Eines der vielen Probleme mit denen sich Geschäftsführer in der Krise ihrer GmbH konfrontiert sehen, ist die persönliche Haftung für Steuerverbindlichkeiten.

Wenn eine GmbH ihre Steuern nicht bezahlen kann, kann die Finanzverwaltung einen so genannten Haftungsbescheid gegen den Geschäftsführer erlassen. Das ist ein relativ unspektakulärer Zettel, auf dem steht, dass der Geschäftsführer privat nun für deren Steuerschulden aufkommen soll.

Im Gesetz – genauer § 69 der Abgabenordnung (AO) – steht dazu:

„Die in den §§ 34 und 35 bezeichneten Personen [das sind insbesondere die gesetzlichen Vertreter] haften, soweit Ansprüche aus dem Steuerschuldverhältnis (§ 37) infolge vorsätzlicher oder grob fahrlässiger Verletzung der ihnen auferlegten Pflichten nicht oder nicht rechtzeitig festgesetzt oder erfüllt oder soweit infolgedessen Steuervergütungen oder Steuererstattungen ohne rechtlichen Grund gezahlt werden. Die Haftung umfasst auch die infolge der Pflichtverletzung zu zahlenden Säumniszuschläge.“

Es liegt auf der Hand, dass die Verteidigungsstrategie gegen derartige Haftungsbescheide ist, entweder darzulegen, dass der Geschäftsführer keine Pflichtverletzung begangen hat, oder die Steuerschulden nicht bestehen.

Wenn eine GmbH insolvent wird, gibt es bei letzterem ein besonderes Problem:

Im Insolvenzverfahren meldet das Finanzamt seine Steuerforderungen zur Insolvenztabelle an. Der Insolvenzverwalter prüft die Forderung und stellt diese in der Regel fest, weil die detaillierte Überprüfung dem Insolvenzverwalter nicht möglich ist. Der Geschäftsführer der GmbH kann der Forderung widersprechen, muss es aber nicht. § 178 der Insolvenzordnung (InsO) lautet:

„Eine Forderung gilt als festgestellt, soweit gegen sie im Prüfungstermin oder im schriftlichen Verfahren (§ 177) ein Widerspruch weder vom Insolvenzverwalter noch von einem Insolvenzgläubiger erhoben wird oder soweit ein erhobener Widerspruch beseitigt ist. Ein Widerspruch des Schuldners steht der Feststellung der Forderung nicht entgegen.“

Da der Insolvenzverwalter die Forderung auch feststellen kann – und im Zweifel auch wird – wenn der Geschäftsführer der Forderung widerspricht, könnte man meinen, dass es keine Rolle spielt, ob der Geschäftsführer überhaupt etwas zu der Forderung sagt.

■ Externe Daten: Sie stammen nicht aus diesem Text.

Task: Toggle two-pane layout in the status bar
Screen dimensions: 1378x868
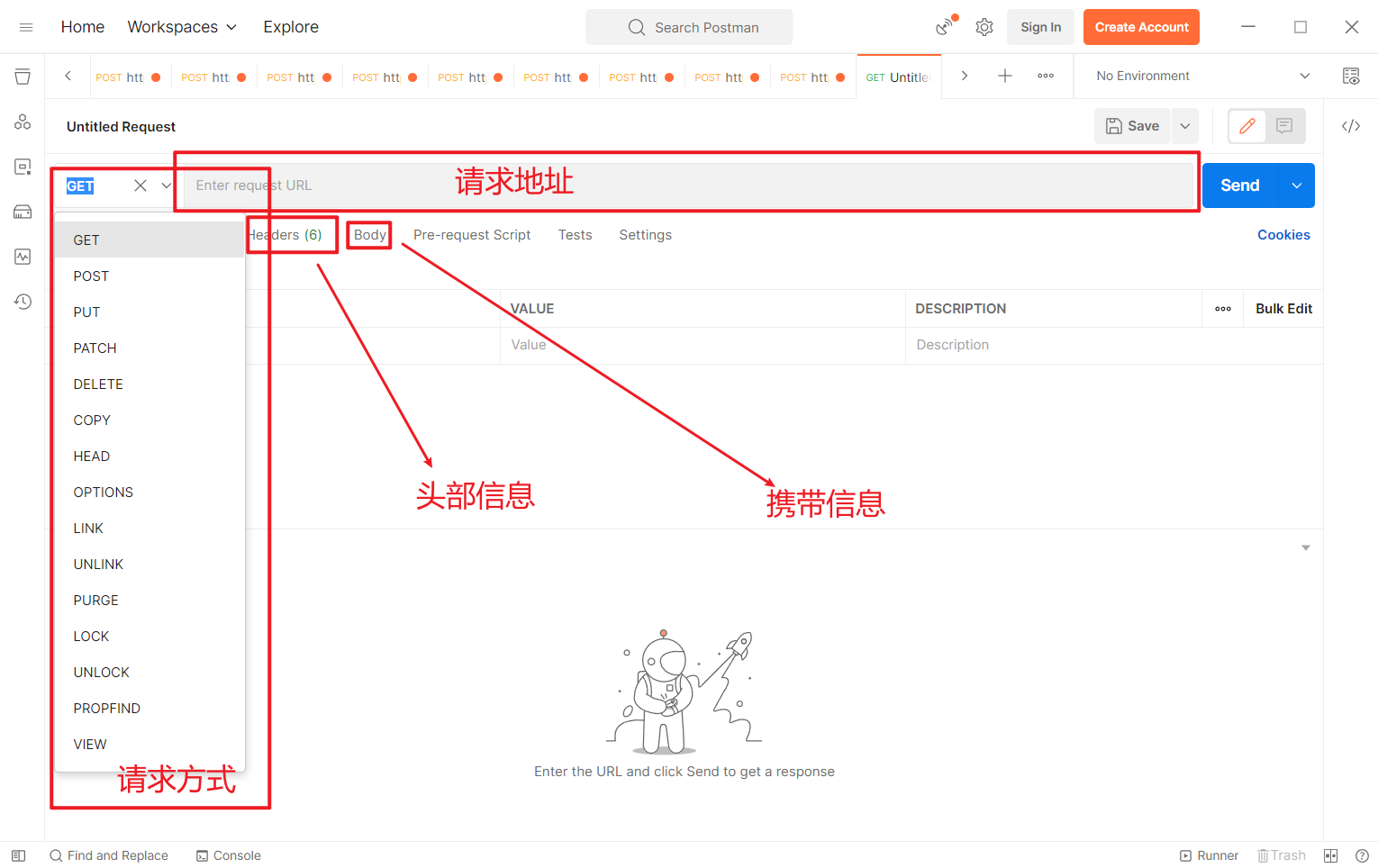Action: pyautogui.click(x=1330, y=855)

Der Haken für den Geschäftsführer ist aber, dass er, wenn er der Anmeldung einer Steuerforderung gegenüber der GmbH nicht widerspricht, im Haftungsverfahren gemäß § 166 AO mit Einwendungen gegen die Höhe der Steuerforderung ausgeschlossen ist, wenn er der Forderungsanmeldung hätte widersprechen können, dies aber nicht getan hat. § 166 AO lautet:

„Ist die Steuer dem Steuerpflichtigen gegenüber unanfechtbar festgesetzt, so hat dies neben einem Gesamtrechtsnachfolger auch gegen sich gelten zu lassen, wer in der Lage gewesen wäre, den gegen den Steuerpflichtigen erlassenen Bescheid als dessen Vertreter, Bevollmächtigter oder kraft eigenen Rechts anzufechten.“

Der Bundesfinanzhof (BFH) hat dies mit seiner lesenswerten nun veröffentlichten Entscheidung vom 27.9.17 zu Aktenzeichen XI R 9/16 ausdrücklich bestätigt.

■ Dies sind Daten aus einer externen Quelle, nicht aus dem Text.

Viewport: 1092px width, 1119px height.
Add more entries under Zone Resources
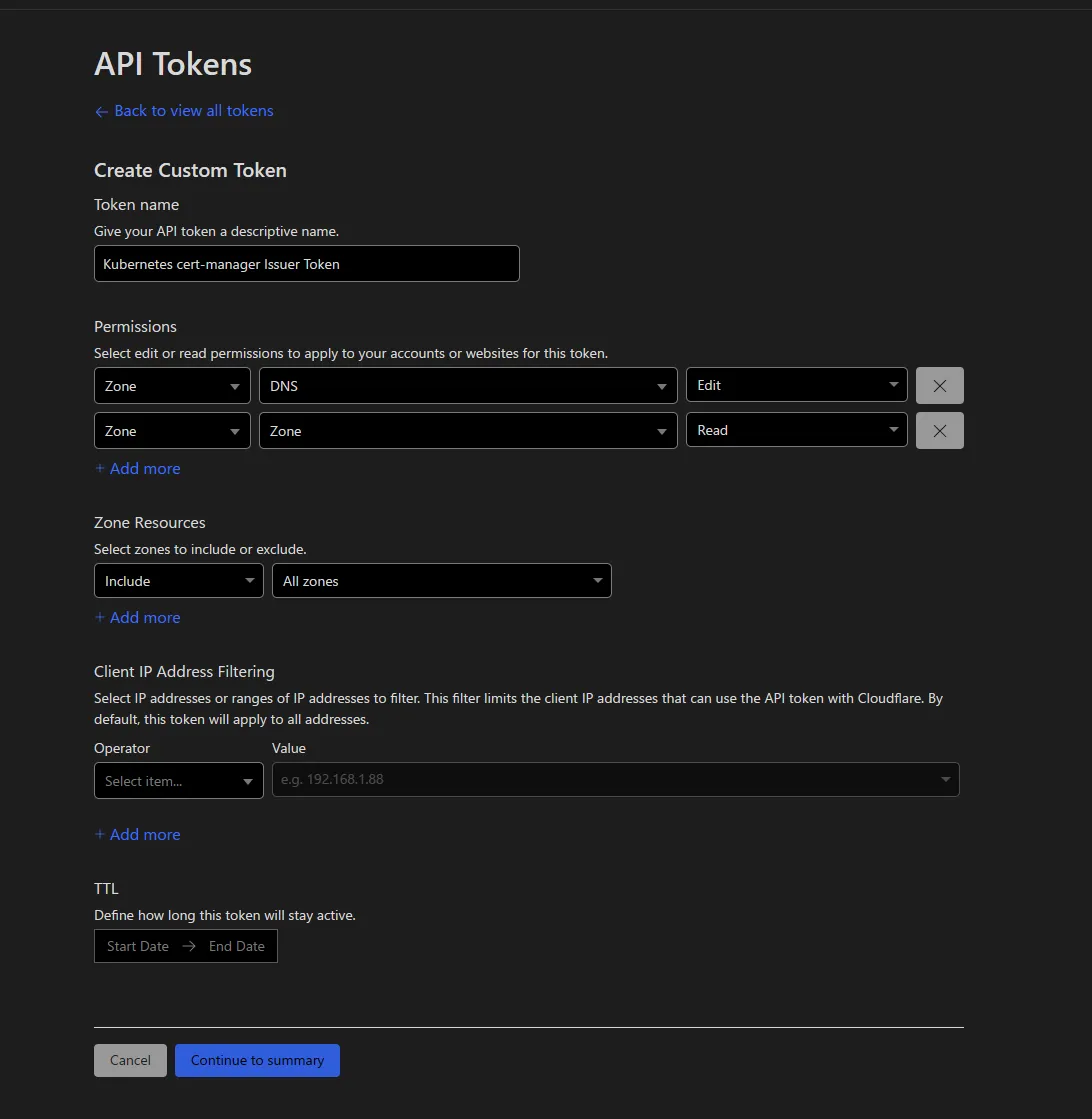click(x=138, y=618)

Geschäftsführer sollten daher unrichtige oder geschätzten Anmeldungen der Finanzverwaltung im Insolvenzverfahren über das Vermögen der GmbH auf jeden Fall förmlich widersprechen.

Nachtrag:
Am 13.11.2018 hat die Finanzverwaltung beschlossen, die besprochene Entscheidung des Bundesfinanzhofs im Bundessteuerblatt Teil II zu veröffentlichen. Damit werden zugleich die Finanzbehörden die Entscheidungen allgemein anwenden (hier geht’s zum pdf-Schreiben).